Thursday, August 27, 2009

Department of Rock


The flagship premises of Myer, Melbourne's best-known department store, is currently undergoing major renovation. A retail institution of the city renowned for its window displays each Christmas, the Bourke Street-fronted building has been reduced to a shell as part of an extensive redevelopment project. Another aspect of these works, the proposed demolition of the Art Deco building Lonsdale House, has met with public opposition.

The Myer complex has a somewhat unlikely link with AC/DC's 1975 Melbourne sojourn.

The band was booked to play a series of free lunchtime shows in late August in the young ladies’ fashion department, the “Myer Miss Store”. The week of music lasted barely one song. Bedlam ensued as the first concert was stormed by hundreds of hysterical female fans. The band was forced to flee and as Myer staff surveyed the wreckage left in their wake, the week’s remaining shows were cancelled.

Thursday, August 13, 2009

Rocking at the Croc

AC/DC’s Melbourne stint was a blur of live performances at locations ranging from the Glen Waverley High School and the Ivanhoe Grammar School (both of which witnessed an AC/DC show on the same day in April 1975) to suburban beer barns such as the Waltzing Matilda Hotel in Springvale and Icelands in Ringwood.
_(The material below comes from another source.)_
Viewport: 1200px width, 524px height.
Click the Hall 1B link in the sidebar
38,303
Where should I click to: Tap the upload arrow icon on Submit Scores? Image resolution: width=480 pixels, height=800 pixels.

The group criss-crossed Melbourne’s suburban sprawl in their ex-Ansett tour bus for gigs at venues such as the Southside Six Hotel in Moorabbin and Chadstone’s Matthew Flinders Hotel (where drummer Phil Rudd broke his thumb in a fight in September). Melbourne singer/songwriter Stephen Cummings has written of these pubs as being “seas of tables littered with overflowing ashtrays and hundreds of jugs of beer”. Physical altercations were not altogether uncommon, AC/DC’s road crew reportedly taking on the Heidelberg Sharps during one lively evening at Preston’s Council Club Hotel.

One venue that saw quite a bit of AC/DC during 1975 was the Croxton Park Hotel in High Street, Thornbury. Between February and October, it hosted eight AC/DC shows. Now equipped with poker machines, the Croxton Park is a different pub these days but still hosts live performances and employs the marketing slogan, “Still rocking at the Croc”.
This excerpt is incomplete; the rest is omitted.